Hipster spies wanted: GCHQ recruiters trawl Shoreditch

23 Nov, 2015 17:37 / Updated 9 years ago

The UK agency best known for spying on your smartphone is now looking for bearded recruits with strong opinions about music and a love for cereal cafes. That’s right, GCHQ is recruiting ‘hipsters’ in London’s trendy Shoreditch.

In response to Prime Minister David Cameron’s goal to hire nearly two-thousand new spies, GCHQ used the popular hipster medium of street art around London’s Shoreditch to source a new generation of snoops and spies. 

The agency used ‘clean graffiti’ stencils with a power hose to blast away dirt from London’s filthy footpaths.

The ad reads: “GCH-Who? Technical Opportunities. GCHQ-Careers.co.uk.”

GCHQ confirmed the ads are real and were produced by an outsourced HR company.

“We focus our recruitment on areas which are likely to contain a high proportion of people who we would like to recruit, in this case people with technical skills and experience,” a GCHQ spokesperson told Fortune.

The decision to increase GCHQ’s workforce was announced before the Paris attacks and is the biggest increase in UK security operations since the 7/7 London attacks.

Chancellor George Osborne says the UK cyber security budget is to double to £1.9 billion (US$2.8 billion) by 2020. The 1,900 new recruits will work across GCHQ, MI5 and MI6.

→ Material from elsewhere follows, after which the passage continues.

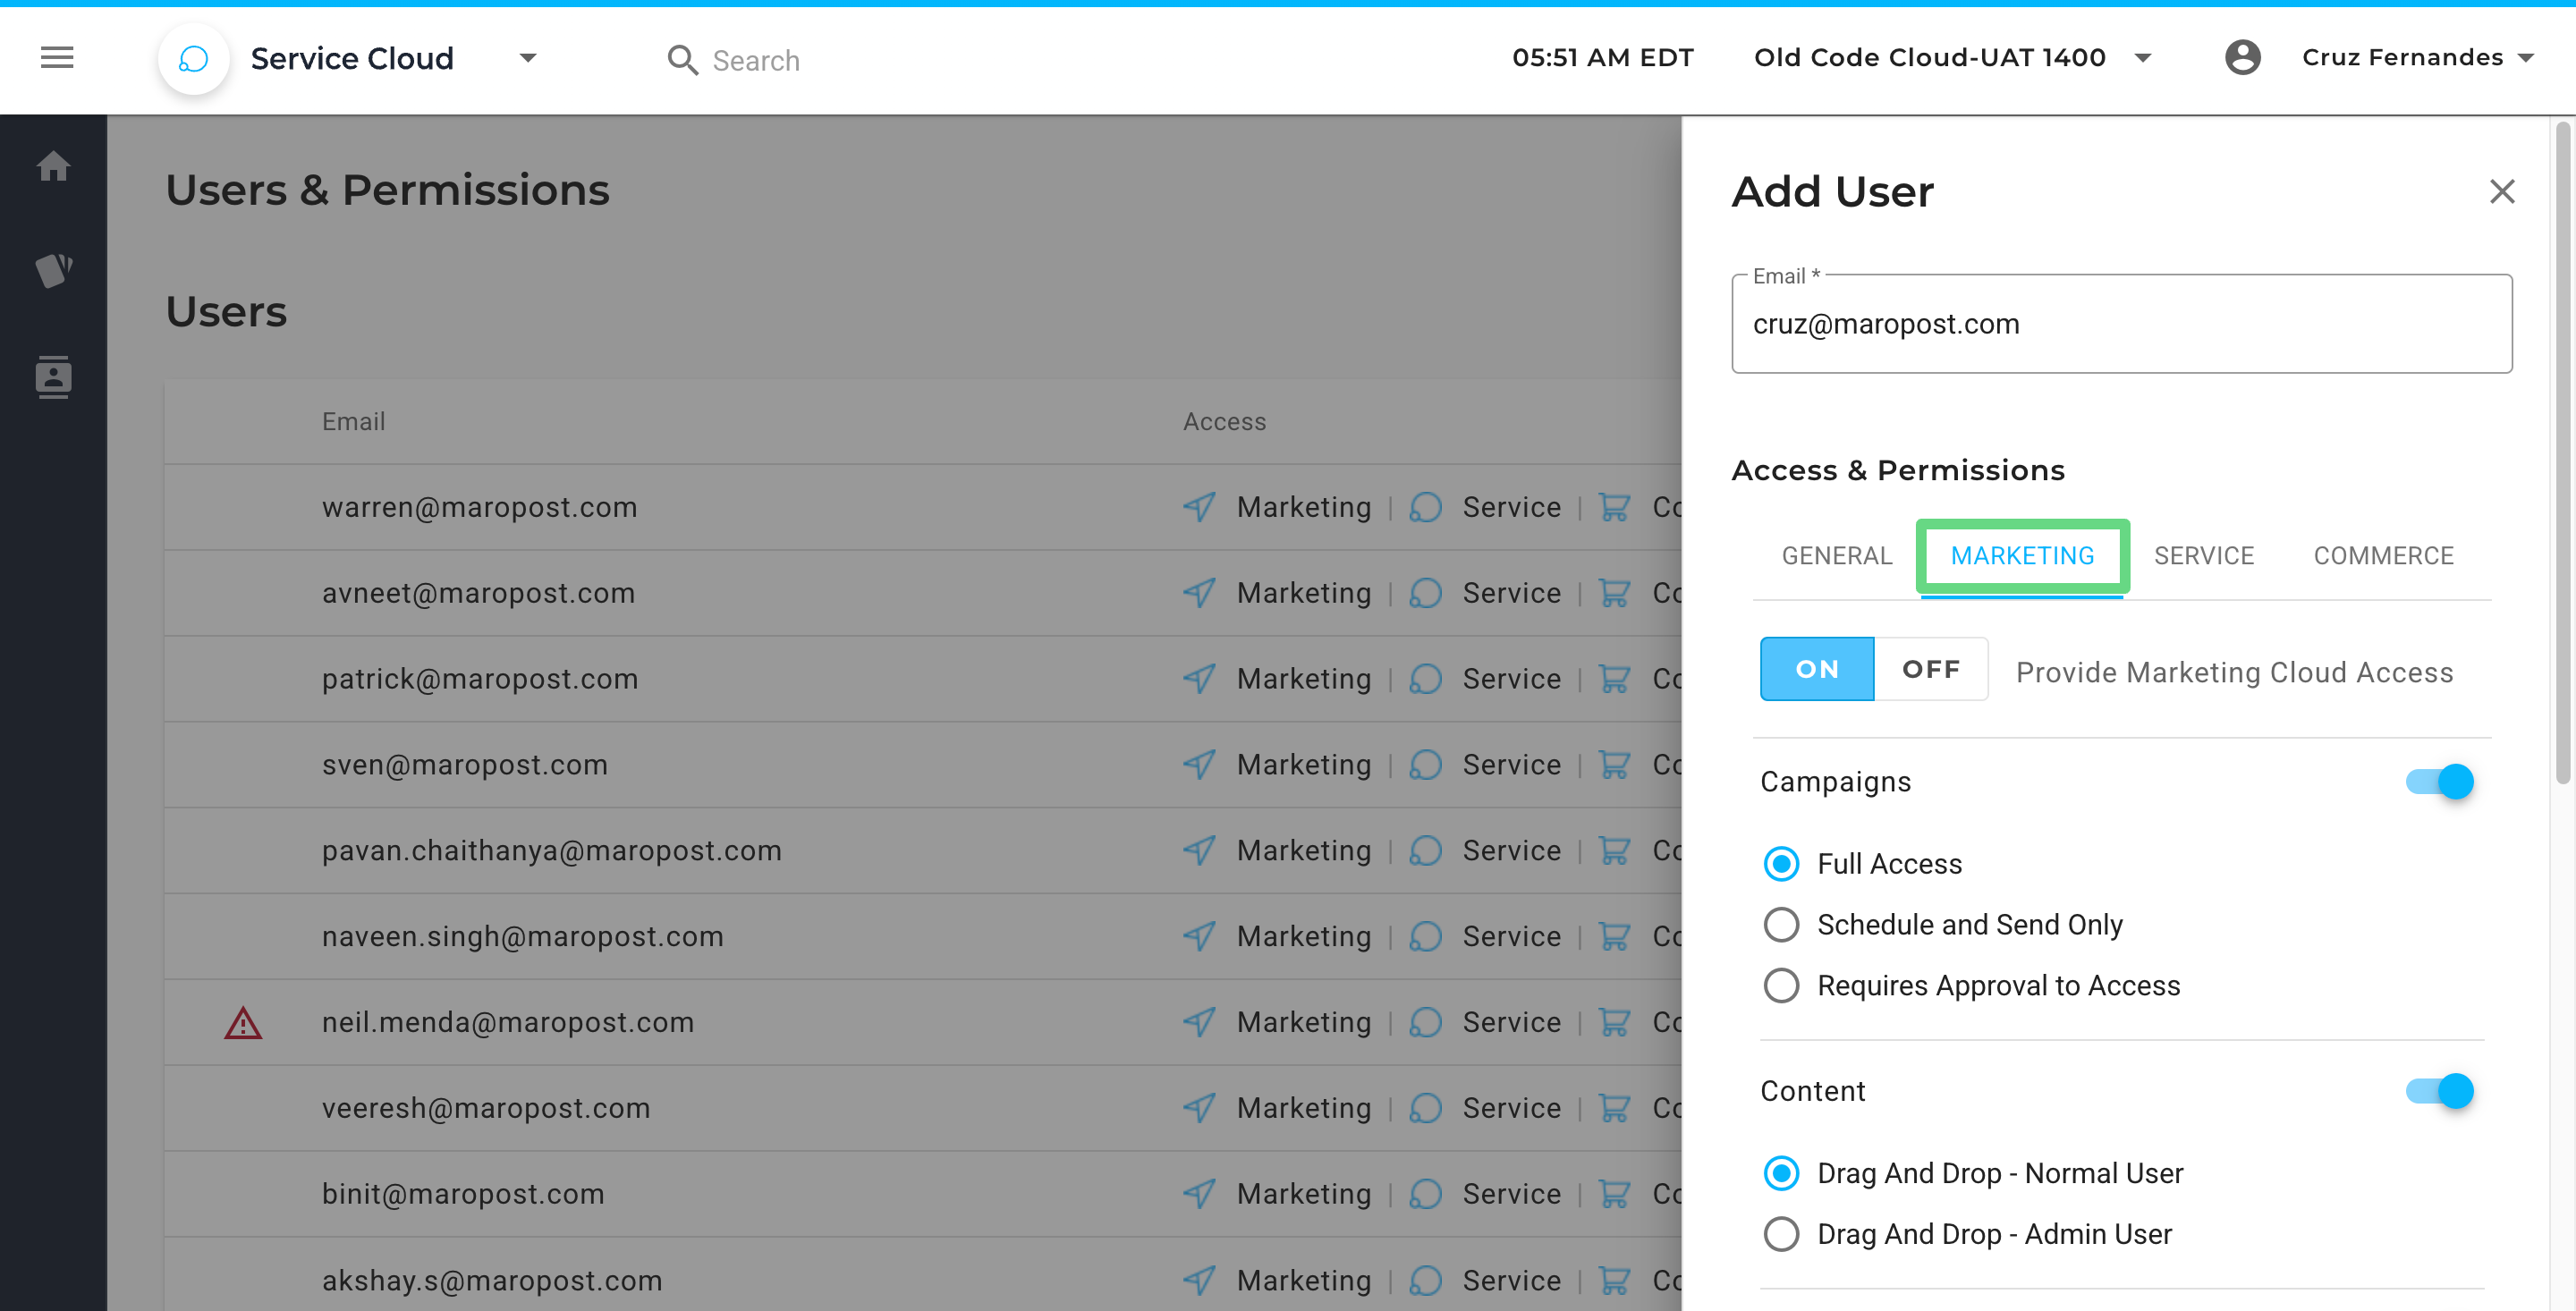Turn OFF Marketing Cloud access
The width and height of the screenshot is (2576, 1311).
tap(1930, 669)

The British intelligence sector is usually the subject of street art rather than its creator.

Banksy created a mural depicting surveillance close to the agency’s Cheltenham headquarters last year. 

Shoreditch, an area once known for its edgy nightlife and fantastic Indian restaurants, has become increasingly gentrified by high-income hipsters working for multinational tech companies.